Extrait:
◇ ◇ ◇ ◇ ◇ ◇ ◇

Isis voudrait que Lasser enquête sur la disparition d'un livre. Mais pas n'importe lequel, un livre appartenant à Thot. Un dieu aux immenses pouvoir mais que les autres dieux estiment, pour les plus sympas, étourdi, tandis que les plus durs le trouvent en voie avancée de sénilité... D'où l'importance de ce livre et la convoitise qu'il suscite, puisque c'est le livre le plus précieux des dieux égyptiens, celui qui renferme un pouvoir immense...

Lasser, qui a toujours soigneusement éviter de se frotter aux questions divines, il en garde un souvenir trop douloureux, ne peut décemment refuser... D'abord, qui pourrait dire non en face à Isis ? Un coup à se faire vaporiser... Ensuite, parce que le simple bracelet que lui tend la déesse suffira à lui payer chambre, whisky et tout le tralala pendant au moins une année. Enfin, parce que Lasser a beau sembler être une sacrée feignasse, il cache sous ses dehors de loser un truc incroyable : une conscience professionnelle...

Mais la vie de détective dans un pays où des dieux font la pluie et le beau temps et où un pharaon essaye de diriger un royaume terrestre d'une main de fer dans un gant de velours n'a rien d'évident. Ca multiplie les embûches et les adversaires potentiels... A moins qu'on ne doive parler de suspects ? Dans tous les cas, qu'il croise le sinistre Hussein Pacha, chef de la garde du Pharaon ou le dieu Seth, le mauvais garçon du panthéon égyptien, Lasser va devoir prendre l'habitude de numéroter ses abattis...

Un enquête loin d'être de tout repos, donc, au cours de laquelle Lasser va devoir louvoyer entre les bassesses humaines et les ambitions divines. Mais, le privé peut aussi compter sur le renfort d'une assistante dévouée, Fazimel. Enfin, assistante, c'est encore beaucoup dire, car la jeune femme est d'abord la réceptionniste du Sheramon, avant d'être celle que Lasser présente bien aisément comme sa secrétaire...

◇ ◇ ◇ ◇ ◇ ◇ ◇

Consigne: Rédigez la suite de l'extrait consacré à l'enquête de Lasser, en reprenant juste après sa dernière phrase.

Items extraits:

◇ ◇ ◇ ◇ ◇ ◇ ◇

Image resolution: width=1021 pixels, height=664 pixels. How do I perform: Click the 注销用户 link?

◇ ◇ ◇ ◇ ◇ ◇ ◇

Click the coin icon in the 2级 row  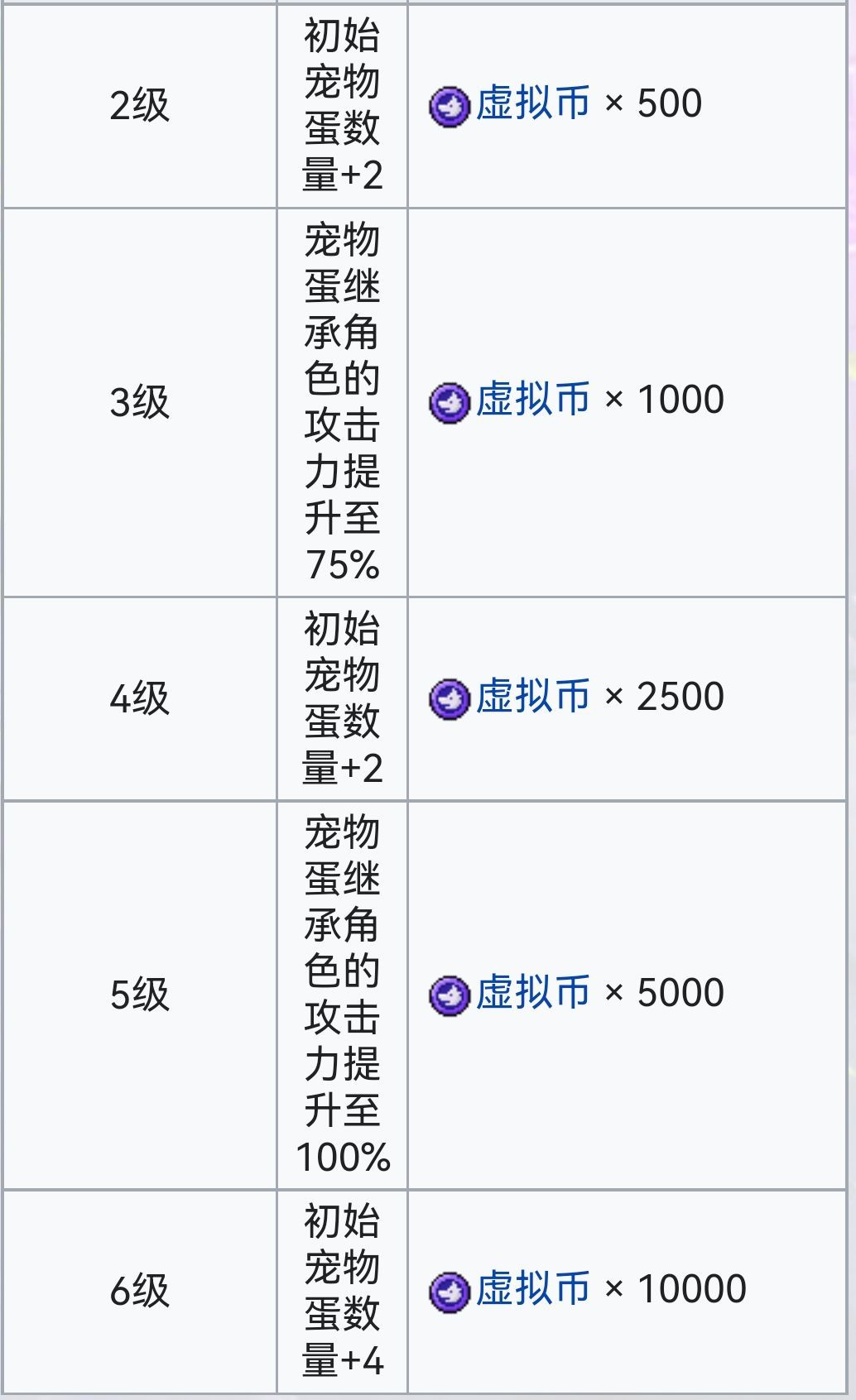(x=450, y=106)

◇ ◇ ◇ ◇ ◇ ◇ ◇

Réponse attendue:
Mais, Lasser est un tenace, surtout quand il commence à réaliser que son enquête dérange bien du monde, au sein du panthéon comme dans les hautes sphères humaines. Il ne se décourage jamais, malgré les obstacles, les mensonges et les roustes. Et s'il n'est pas franchement aisé d'évoluer, pour un humain, dans un monde divin, il a aussi un avantage : étant étranger (et raisonnablement veule), il ne craint (presque) pas les pouvoirs de ces dieux qu'il doit côtoyer.

Ajoutez un zeste de chance, une excellente intuition, un bon coup de main de la part de Fazimel et une Isis qui, malgré son côté hautain, son autorité naturelle et un physique à la Jessica Rabbit (euh, les psys amateurs, on ne vous a rien demandé...), s'avère une commanditaire impliquée et juste. Et comme elle a missionné Lasser (non, pas de contrepèterie), elle entend qu'il réussisse dans son enquête, quitte à mettre son grain de sel au moment opportun...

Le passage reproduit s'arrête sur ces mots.